STATED GOAL 1 — List every abbreviation that the excerpt about the Hamlet editions introduces for the Second Quarto or the First Folio.
STATED GOAL 2 — Resume the excerpt about the Hamlet editions, starting right after its final sentence.

EXCERPT PROVIDED —
▬▬▬▬▬▬

Some specific, and significant, differences exist in the First Folio version of Hamlet (1623) as compared to the Second Quarto version (1604-5.) In providing a publication of the play, it's necessary to choose one or the other to follow, where a substantive difference exists between those publications. So, this is all about how I made the necessary choices for Hamlet as I present it here.

For brevity in what follows, I may call the Second Quarto, Q2, and the First Folio F1 or just F.

On the Folio Difference pages for the various Scenes, e.g. "Scene 1 Folio Differences," the words or phrases (or sometimes passages) at issue are in a list format. Each list item is identified by its line number for that Scene.

For example, on the page Scene 2 Folio Differences you will find the following item:

038
Of these {delated} [dilated] articles...

delated
dilated

038 is the line number, in Scene 2. The line, itself, follows. Then "delated" and "dilated" are the words to be considered, with the Second Quarto word listed first.

In quoting the original playscript line, as printed in Q2 and F, respectively, I use {braces} to mark the Q2 wording, and [brackets] to mark the F1 wording. This technique allows both the Q2 and F1 wordings to be combined into one line. It avoids having to print both the Q2 and F1 lines, separately. Showing the lines separately would only waste space, since they often differ by just one word. To know the F1 wording of a line, simply leave out the words within braces. Or, to know the Q2 wording of the line, leave out the words within brackets. I omit the speech prefixes of lines that have one, except where the speech prefix is the issue.

▬▬▬▬▬▬

SUPPLIED MATERIAL —

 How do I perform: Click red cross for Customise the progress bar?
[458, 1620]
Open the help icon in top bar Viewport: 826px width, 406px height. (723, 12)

▬▬▬▬▬▬

TASK OUTPUT 1 — Q2, F1, F

TASK OUTPUT 2 —
Spelling was not standardized in Shakespeare's time, which means that Q2 and F1 have many differences in the spellings of the same words. This discussion concerns differences in wording, not differences in spelling, so no attention is paid to trivial spelling differences between Q2 and F1.

However, in a few cases, Shakespeare intentionally used a special spelling technique, for example, "seale/Selfe" in line 02-134, which are, surprisingly, the same word. (In that line, "seale" is a special spelling of the word "self," done to achieve a certain effect.) I do discuss cases where it can be reasonably concluded that the author used a special spelling for effect or for additional meaning.

Not every difference between Q2 and F1 is marked in the lines that are quoted, only the relevant words are shown in {braces} or [brackets]. In most cases, the quoted line is basically the line as it appears in Q2. I sometimes shorten the quoted line, and use an ellipsis to mark that.

As a matter of policy in interpretation, I generally try to resist the temptation to attribute differences between the Second Quarto and the First Folio versions of Hamlet to compositor errors. I occasionally do engage in such speculation, since it's inescapable in some cases, but those cases are knowing exceptions to my rule. It seems to have become fashionable among Hamlet editors and commentators to blame the original compositors, readily and easily, for any number of things, but such practice is intellectually lazy, and fundamentally irresponsible, since it is not factually knowable what any of the original Shakespeare manuscripts said. None of the author's manuscripts has survived.

There is, in fact, no sure way of knowing how much, or where, the compositors may have departed from their manuscript sources. I have identified specific instances where commentators, in various publications, have asserted compositor error where none actually seems to exist in the original Hamlet Second Quarto printing, and I have, I hope, learned from what I have seen. I have also identified instances where the fantasy of being able to read a nonexistent manuscript has led editors astray as to which wording is right (authorial) between Q2 and F1.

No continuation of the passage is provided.